The dominant frame for AI progress in 2026 is still scaling — more parameters, more compute, longer context. A piece in The Register last week described a system that runs at the opposite extreme, and it’s worth understanding how far the other end of the spectrum actually goes.
CERN’s Large Hadron Collider produces roughly one billion proton-proton collisions per second. The physics of interest — Higgs decays, rare flavor violations, possible new particles — is buried in that signal at a rate of maybe one interesting event per billion collisions. The problem is that storing all that data is physically impossible: each collision event is kilobytes of data, and at 40 MHz you’d need storage capacity that doesn’t exist. So the data must be filtered in real time, irreversibly, before it’s written anywhere.
That filtering happens in a system called the Level-1 Trigger. It evaluates each collision in under 50 nanoseconds and decides whether the event is worth keeping. That’s faster than light can travel 15 meters. The trigger must make this decision using only the data the detectors have already produced — no lookups, no network calls, no waiting for context. Approximately 1,000 FPGAs implement the trigger for CMS, one of the two main LHC experiments.
The tool that makes neural networks viable at this timescale is HLS4ML — High Level Synthesis for Machine Learning. It’s an open-source transpiler that takes a model defined in PyTorch or Keras and converts it to synthesizable C++ that the FPGA design tools can compile down to gates. The key insight is that all weights stay on-chip. Off-chip memory access has microsecond latency; that’s thousands of times too slow. HLS4ML produces circuits where the entire computation happens in local registers and look-up tables, with no memory bus in the critical path.
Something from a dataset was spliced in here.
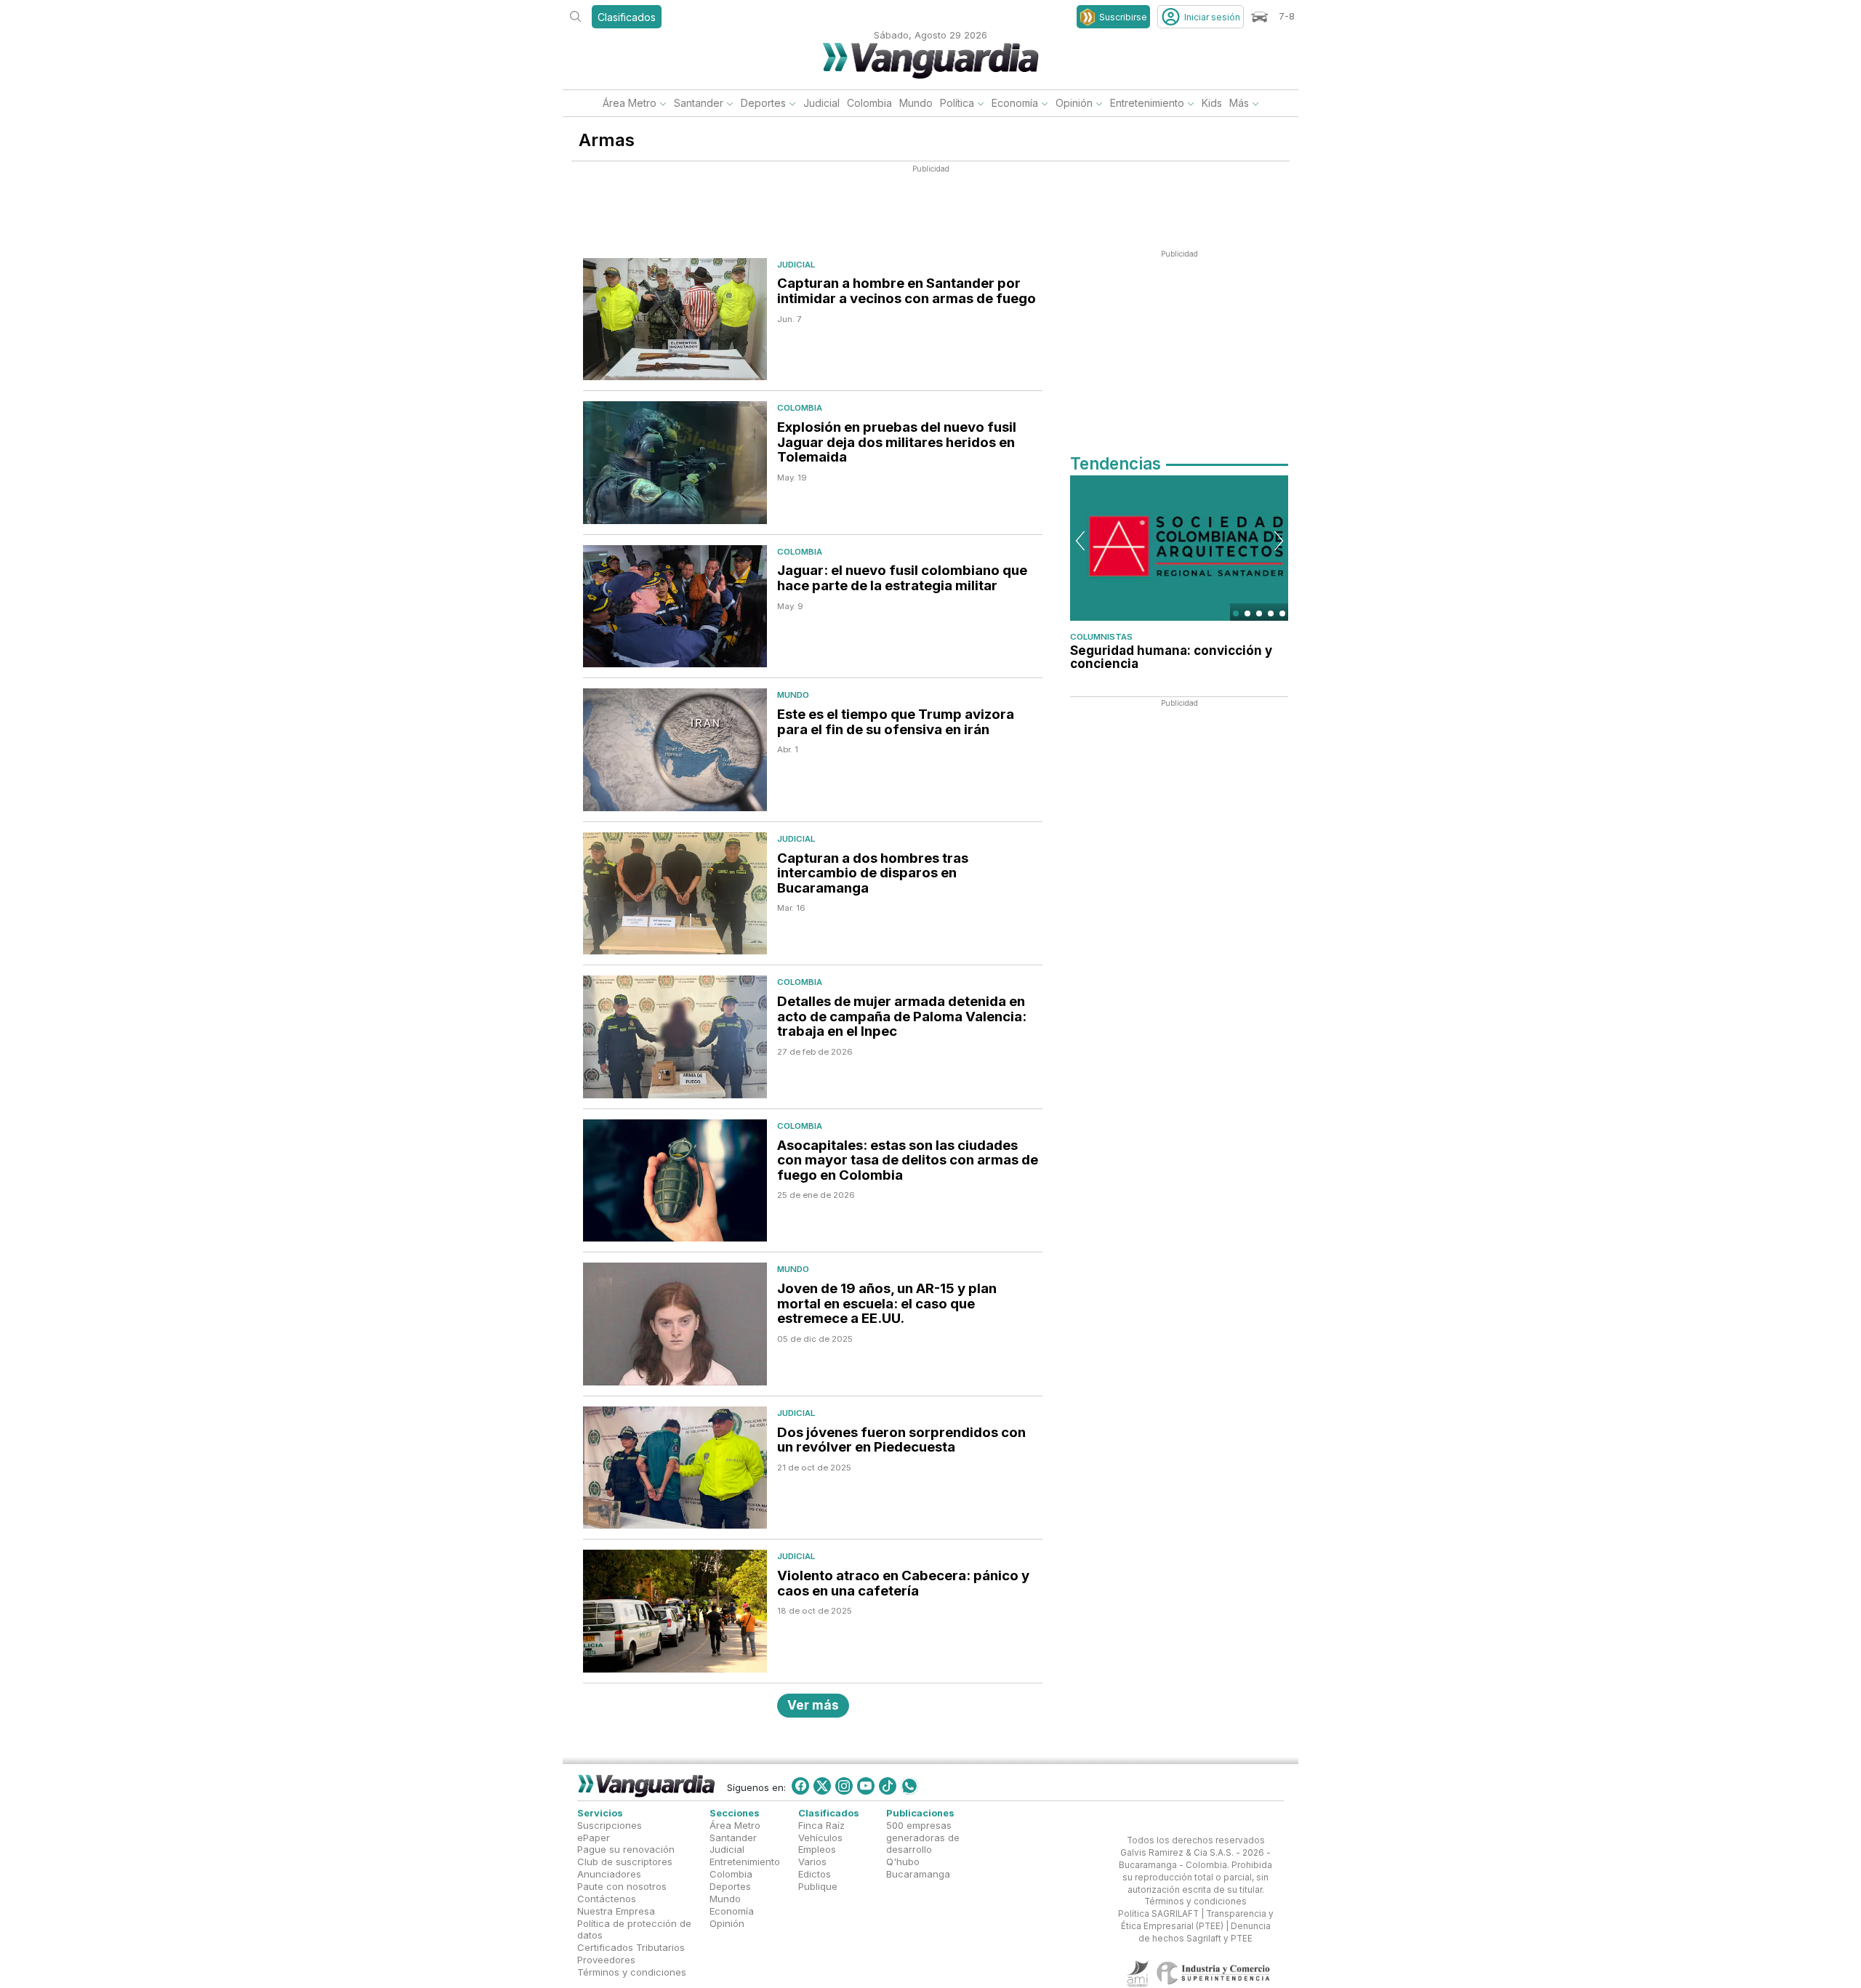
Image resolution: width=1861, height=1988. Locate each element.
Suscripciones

For the simplest models, CERN goes further: precomputing every possible input-output pair and storing the result as a lookup table on-chip. The model doesn’t run an inference pass at all — it does a table lookup. This only works if the input space is small enough, but for the structured detector outputs that feed the trigger, it often is. CERN trains their models to be “small from the get-go,” with quantization and pruning applied from the start rather than as a post-training afterthought.
One of their deployed algorithms is called AXOL1TL — an anomaly detector that flags unusual topologies for preservation without knowing ahead of time what the anomaly looks like. It rejects over 99.7% of inputs. Combined with the full trigger chain, the system reduces 40 million events per second to about 100,000. The discarded 99.75% is gone forever.
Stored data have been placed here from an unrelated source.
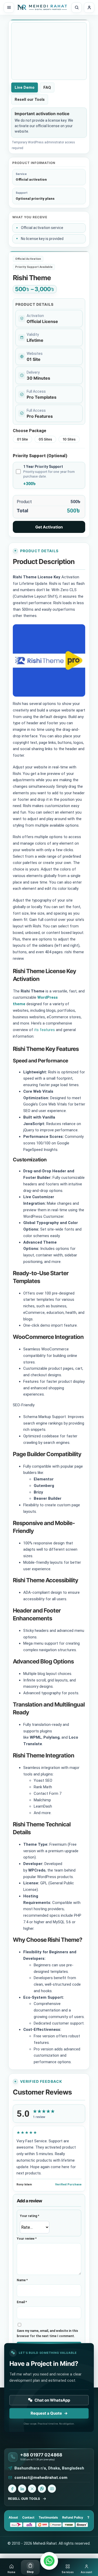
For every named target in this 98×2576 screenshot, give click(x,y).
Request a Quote (49, 2413)
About (13, 2517)
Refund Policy (72, 2517)
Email (22, 2302)
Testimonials (48, 2517)
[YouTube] (52, 2489)
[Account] (89, 7)
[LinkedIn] (22, 2489)
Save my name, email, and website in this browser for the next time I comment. (47, 2333)
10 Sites (69, 439)
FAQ (47, 87)
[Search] (76, 7)
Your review (27, 2238)
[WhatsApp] (42, 2489)
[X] (32, 2489)
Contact (28, 2517)
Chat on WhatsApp (52, 2400)
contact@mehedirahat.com (40, 2477)
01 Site (22, 439)
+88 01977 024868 (41, 2455)
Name (22, 2280)
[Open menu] (9, 7)
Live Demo (24, 87)
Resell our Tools (30, 99)
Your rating (29, 2216)
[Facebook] (12, 2489)
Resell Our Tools (24, 2499)
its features (44, 1029)
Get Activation (49, 527)
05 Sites (45, 439)
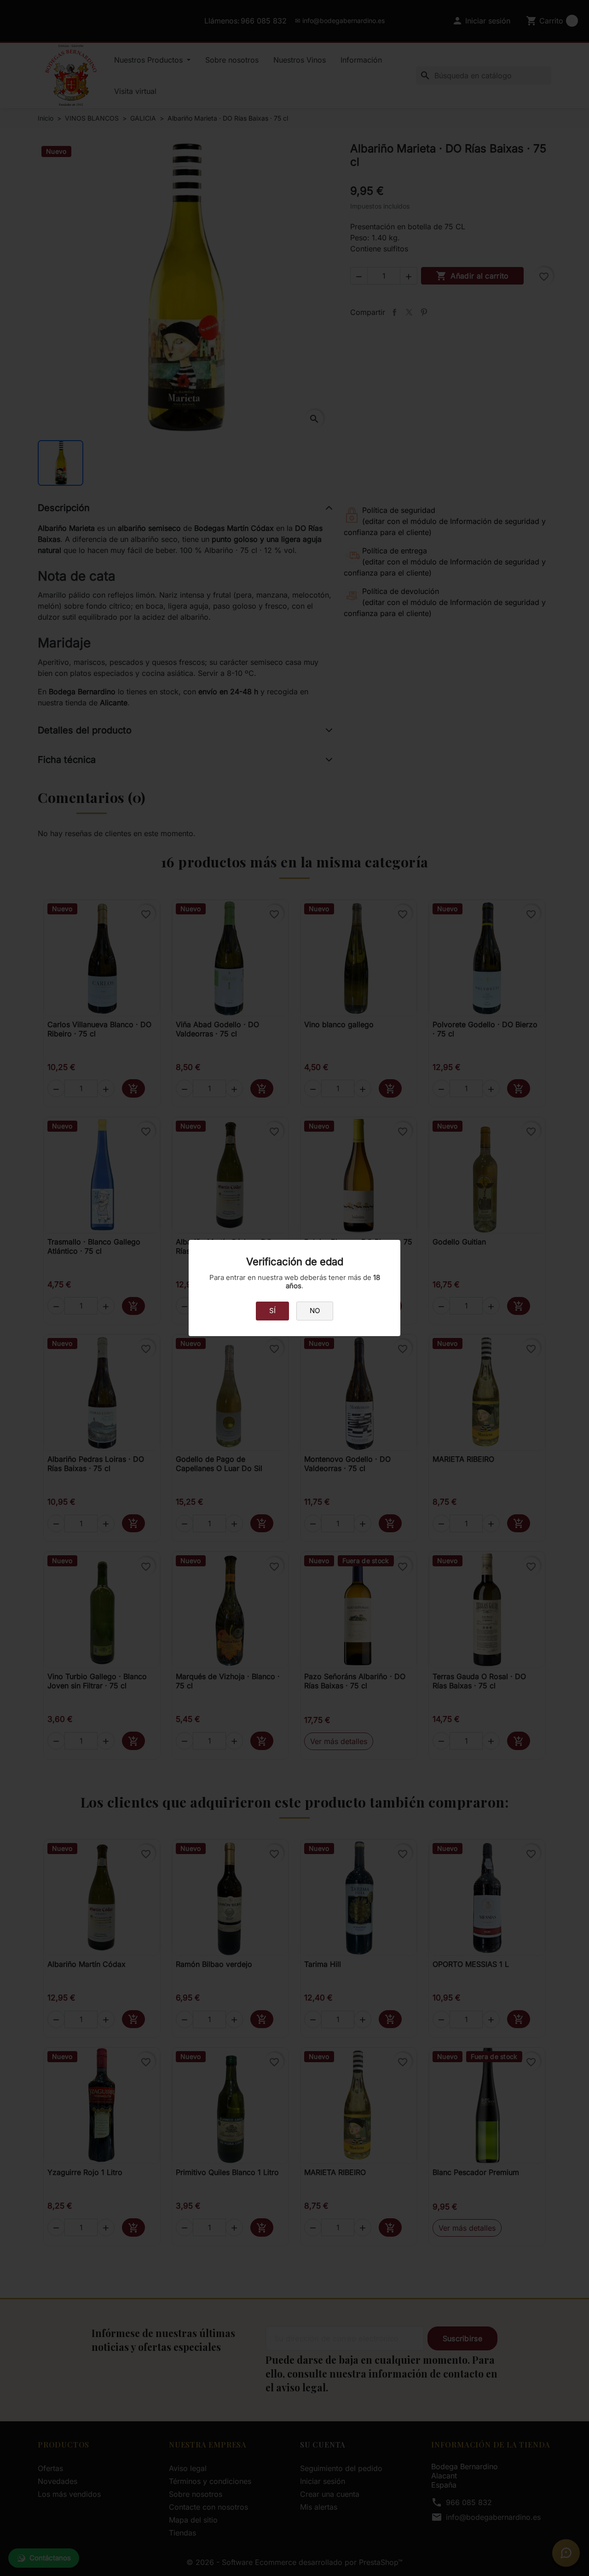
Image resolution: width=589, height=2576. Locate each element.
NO (315, 1310)
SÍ (272, 1310)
A few things stand out here beyond the raw numbers.
CERN’s team has found that tree-based models outperform deep learning for their specific problem. The detector data is structured and tabular; there’s no spatial hierarchy or long-range dependency that rewards the inductive biases of neural networks. Sometimes the simpler model wins, and “simpler” here means simple enough to burn into combinational logic on silicon.
The other thing is what this represents as a point on the inference-efficiency curve. The AI industry has been rightly focused on making large models faster and cheaper — quantization, speculative decoding, MoE architectures, distillation. All of that is real and important. But the FPGA approach occupies a separate regime entirely: latencies so short that the model must fit in silicon combinational logic, with no memory access, no batch dimension, no OS scheduler anywhere in the path. HLS4ML is the compiler that bridges that gap from the researcher’s Jupyter notebook to the FPGA bitstream.
The code is on GitHub and has been active since 2018. It’s one of those projects that’s been solving a real problem quietly for years while the rest of the field chases the next order of magnitude in parameters.